When a line in the entries contains the word "agent", copy that line in full.

Provided material

---------------

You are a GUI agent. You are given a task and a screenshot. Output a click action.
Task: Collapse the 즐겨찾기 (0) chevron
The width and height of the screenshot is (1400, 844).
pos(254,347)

---------------

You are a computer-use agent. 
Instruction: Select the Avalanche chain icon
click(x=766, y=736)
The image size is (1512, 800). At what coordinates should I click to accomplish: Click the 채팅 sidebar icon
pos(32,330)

---------------

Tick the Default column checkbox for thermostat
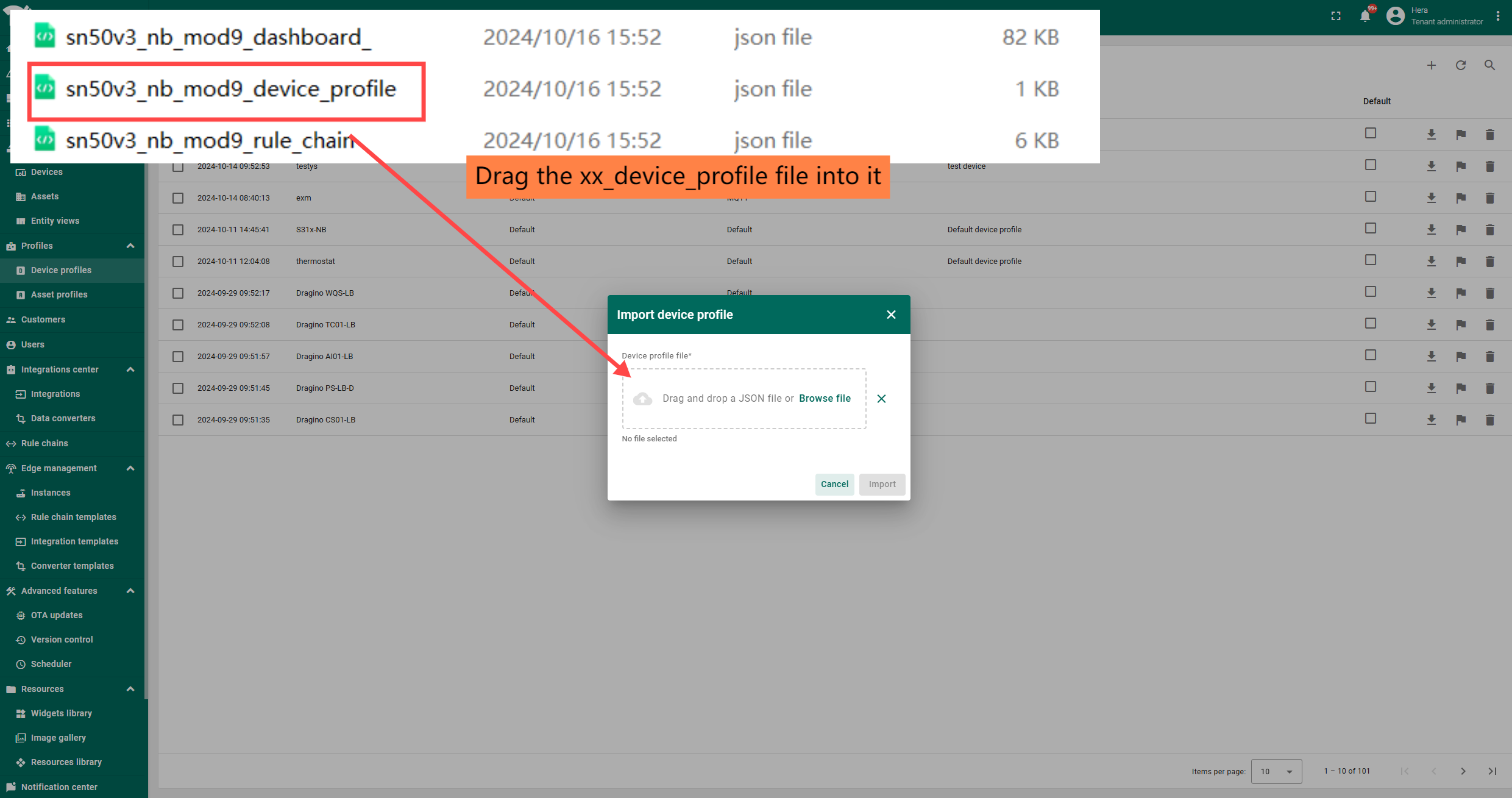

---------------

Solution
You are a GUI agent. You are given a task and a screenshot. Output a click action.
You are a computer-use agent. 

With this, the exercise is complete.